When the answer to all these questions was met with a pregnant pause, we realized that they clearly had missed all/most of them. Over the last 2 weeks, I have been observing similar trends with most appdev projects or product companies that we have spoken to.

That sounds bad….What do we do?

The good thing is that there is something you can do about it. One, realize that DevOps without security built-in is just an accident waiting to happen. You may have rapid development and deployment cycles, but without Security in DevOps or “SecDevOps”, you are rapidly developing and deploying non-secure apps, which is worse than the non-DevOps state of affairs. Here are some practical steps that you can take. In our engagements with clients involved in DevOps, this is what I have seen working pretty well.

Dirty Threat Modeling

There was a time when I would have advocated a well-laid out Application Risk Assessment plan, but the reality is that in a rapid development lifecycle, Application Security Risk Assessment just doesn’t work. Its slower and people just stop following it. During your product Backlog, you need to do a solid, quick and dirty threat modeling that becomes a template for your entire lifecycle. We have done a ton of assisted threat models for clients, and this works, especially if you do it with some hardcore metrics.

Fix DevOps Awareness

Most Companies try and fix Developer Awareness. This is not nearly enough in a DevOps world. DevOps uses a ton of technology and practices like CI (Jenkins, Travis, Bamboo, etc), Continuous Delivery (Chef, Puppet, Ansible, etc), and a ton of other home-brew stuff on the cloud or on premise. Training and security awareness for the entire DevOps process is essential. I have seen more than a 70% reduction of security incidents, when we have done DevOps oriented security training for our clients.

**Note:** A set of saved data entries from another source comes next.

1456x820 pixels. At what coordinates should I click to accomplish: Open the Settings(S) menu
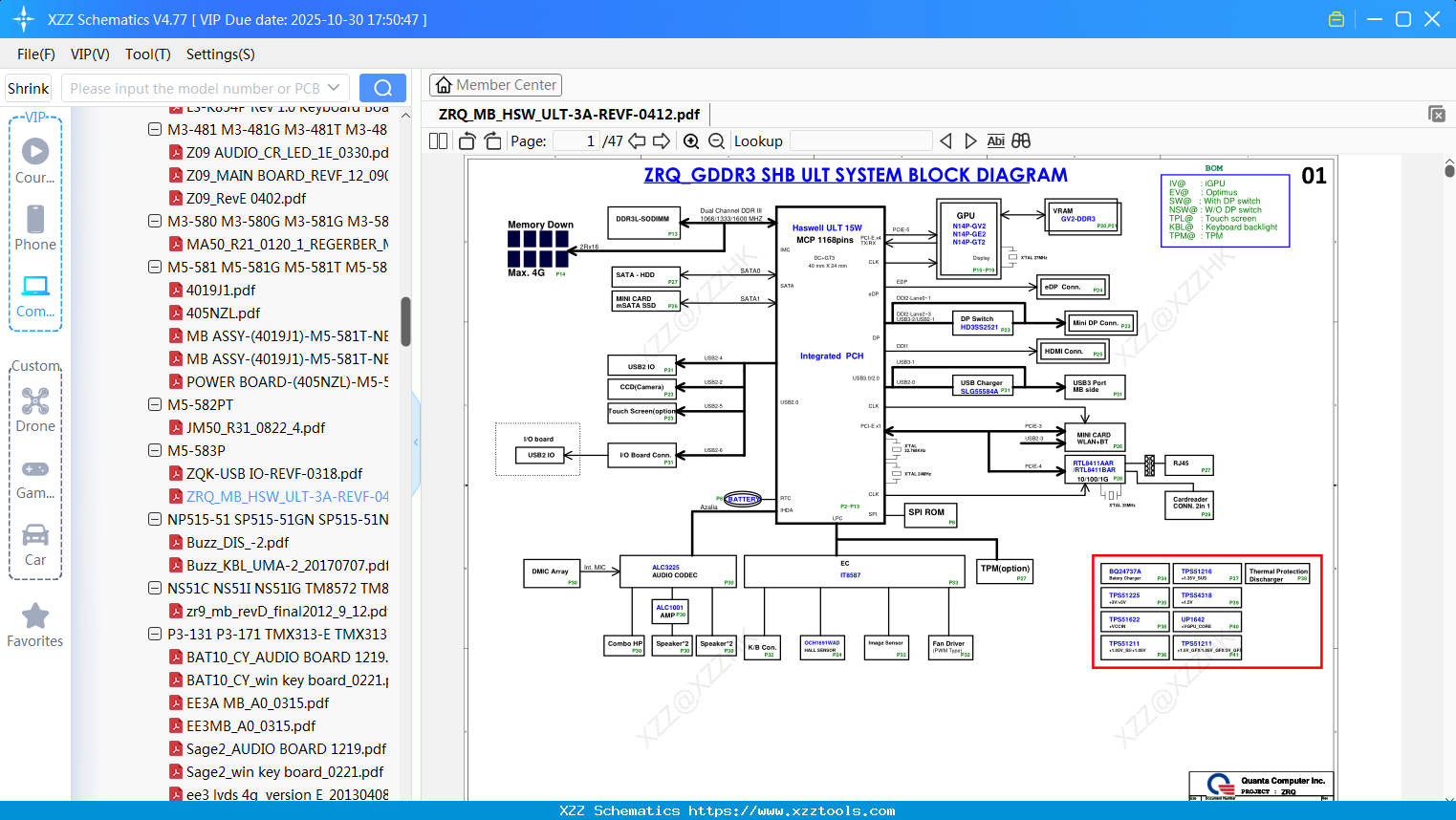(220, 54)
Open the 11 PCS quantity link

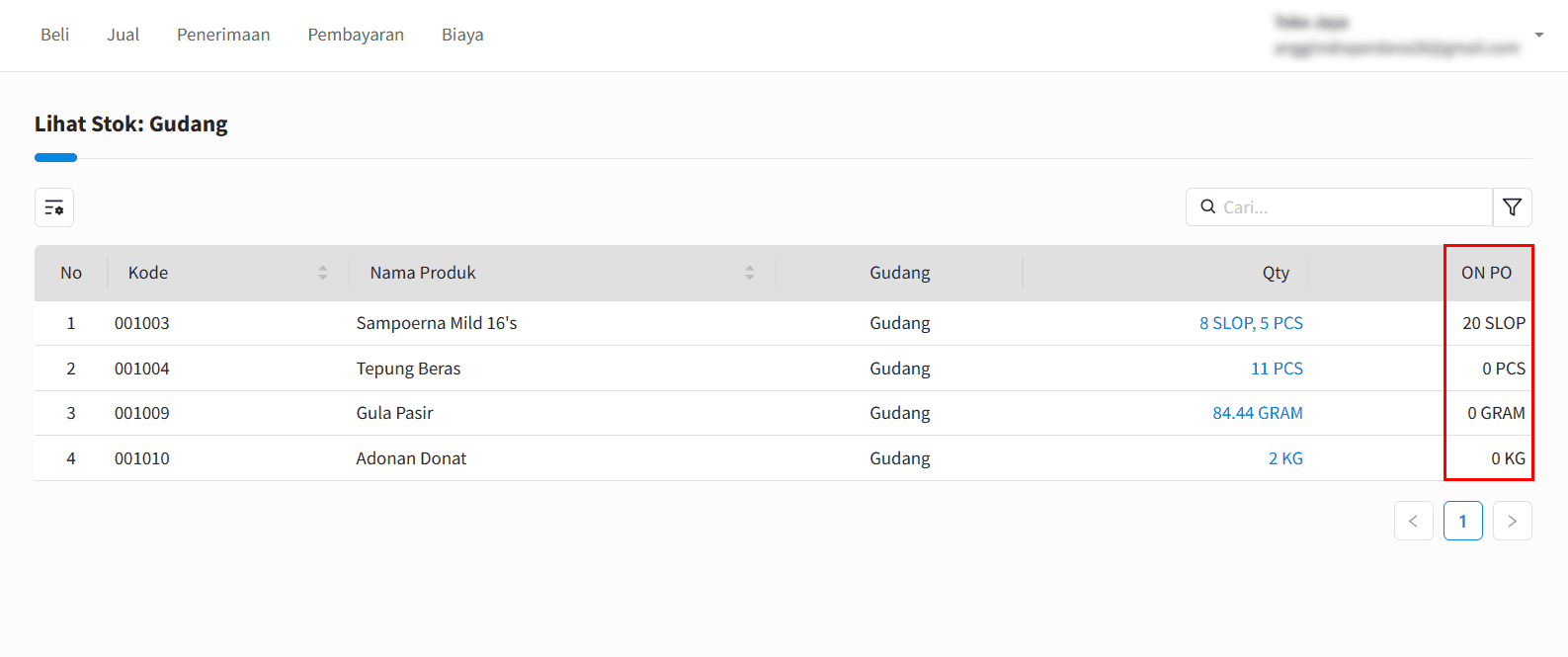1277,369
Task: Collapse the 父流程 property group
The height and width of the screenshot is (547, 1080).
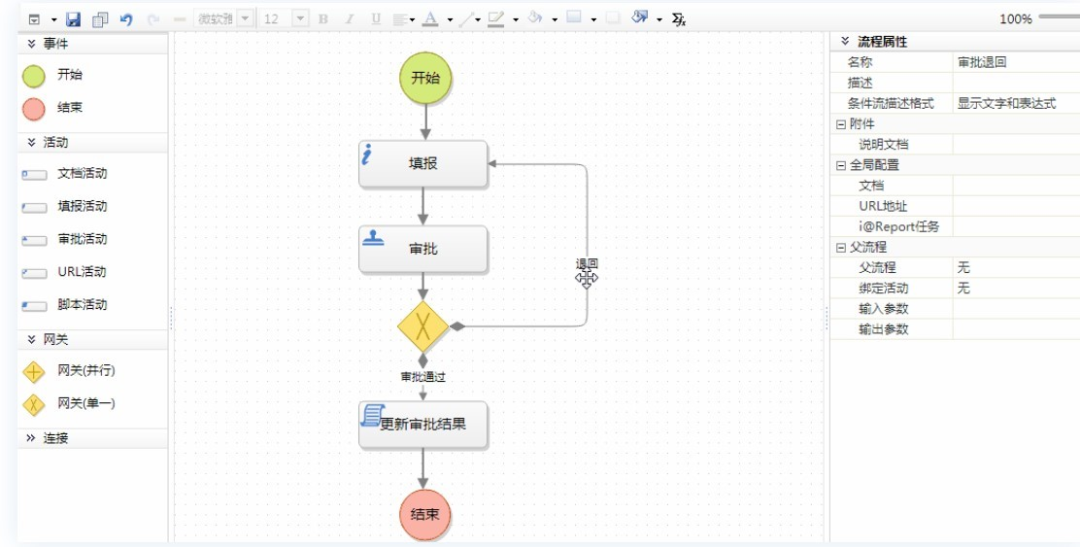Action: point(840,247)
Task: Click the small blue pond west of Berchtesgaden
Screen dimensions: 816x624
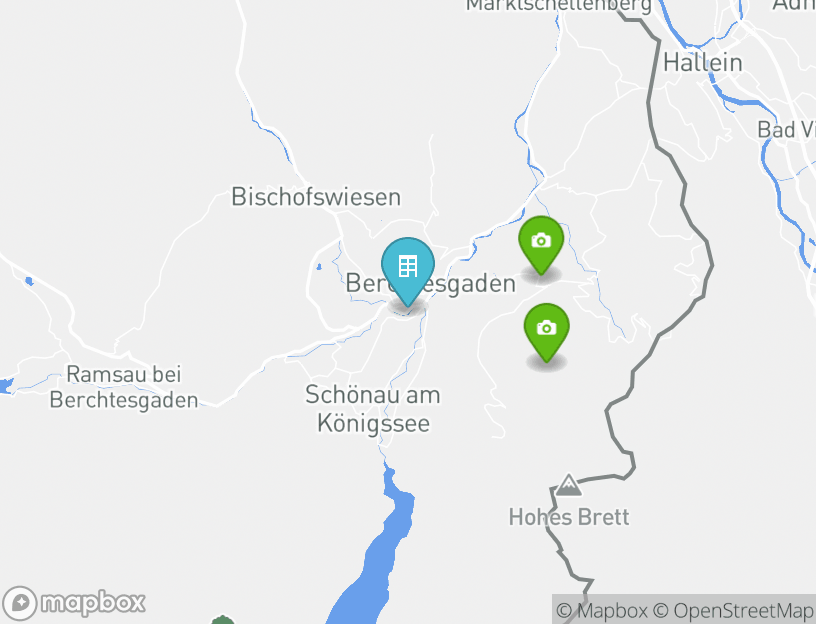Action: [x=318, y=267]
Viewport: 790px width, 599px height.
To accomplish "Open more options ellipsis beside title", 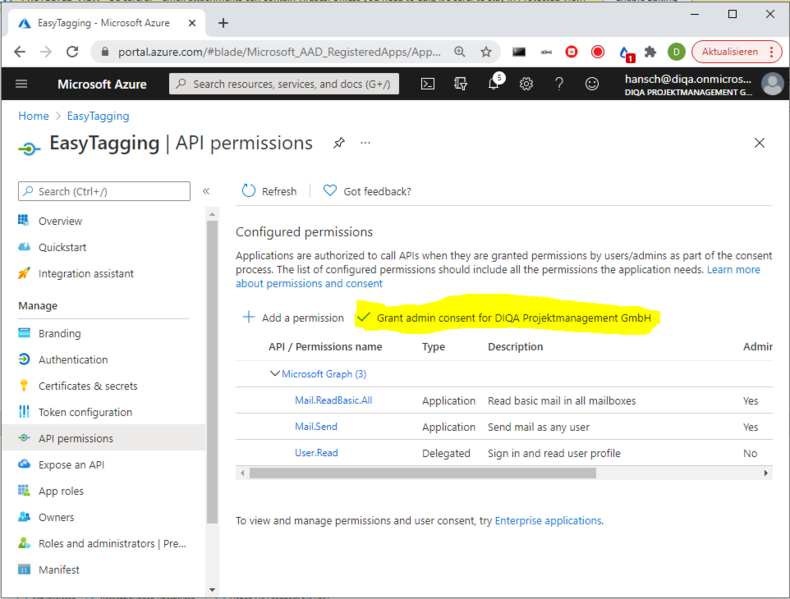I will coord(365,143).
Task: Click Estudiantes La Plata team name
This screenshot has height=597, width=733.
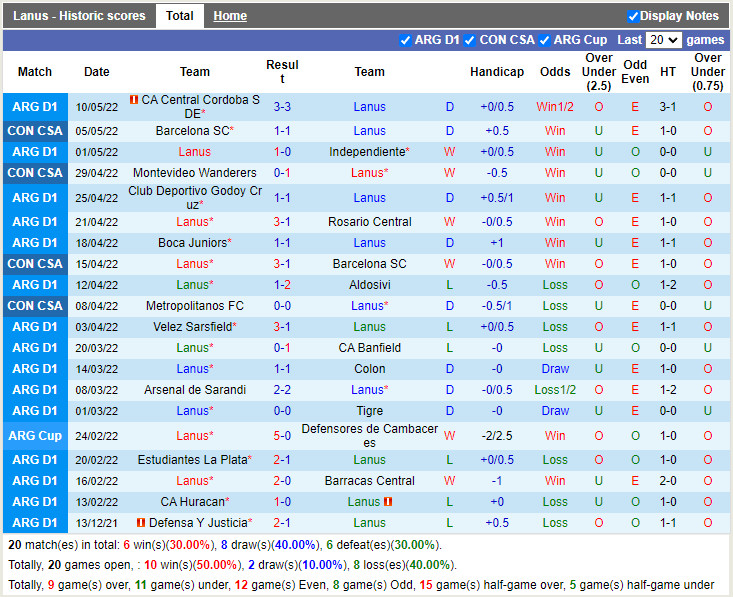Action: tap(192, 460)
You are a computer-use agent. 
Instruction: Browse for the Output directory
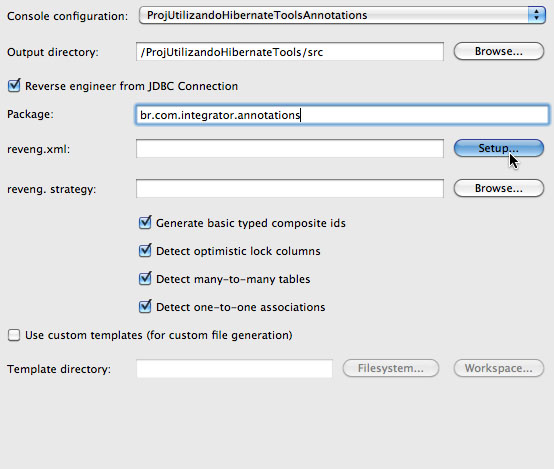tap(499, 51)
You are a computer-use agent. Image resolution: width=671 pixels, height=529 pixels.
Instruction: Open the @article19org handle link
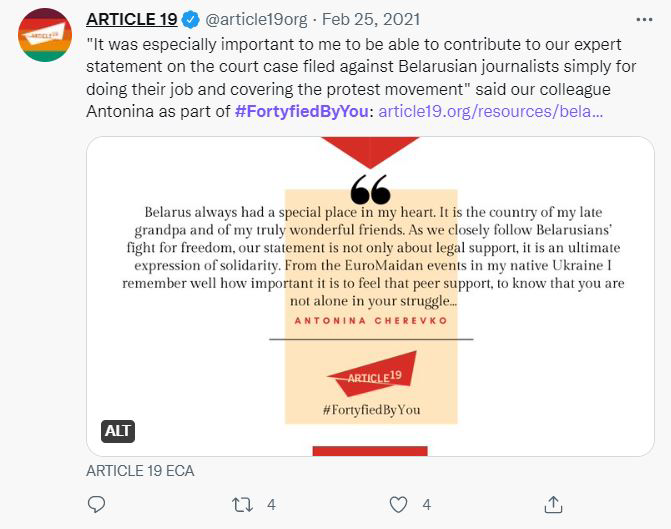click(x=254, y=19)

Continuous Security Integration

Continuous Integration is an amazing practice. It has changed the way apps are developed and tested. However, it is seldom leveraged for security. At we45, we have developed some significant way to do “Continuous Security Integration” which involves creating custom security automation and powerful security validation practices that integrate with CI. This ensures that security vulnerabilities and bugs are caught early and frequently, ensuring that you don’t have the tail-end surprises emerging from a pentest. This itself can be an area of great depth. More on this in a later article though….

Security in Deployment Orchestration

Many companies that we work with use some sort of Continuous Deployment framework like Chef, Puppet, Ansible, SaltStack, etc. However, security is a critical underlying practice that needs to be integrated into cookbooks or automation scripts used in each of these frameworks. This is critical, especially when you have a large number of moving parts in your application environment.

Conclusion

DevOps is here to stay. However, without security, it will be rudderless and worse, dangerous. Security in DevOps or SecDevOps really is similar to the age-old concept of developing security right from inception. The cycles, practices and technologies need to be tweaked to ensure that security is smoothly integrated with the cycle. This as always, takes some discipline, some automation and some management.